### RECORDS PROVIDED
*** Begin section ***

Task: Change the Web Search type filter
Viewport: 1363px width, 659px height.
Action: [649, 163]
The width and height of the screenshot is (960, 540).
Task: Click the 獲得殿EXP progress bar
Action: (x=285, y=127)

*** End section ***

### EXERCISE DETAILS
Every record must appear in the answer exactly as it does above.

### OUTPUT BELOW
Task: Change the Web Search type filter
Viewport: 1363px width, 659px height.
Action: [649, 163]
The width and height of the screenshot is (960, 540).
Task: Click the 獲得殿EXP progress bar
Action: (x=285, y=127)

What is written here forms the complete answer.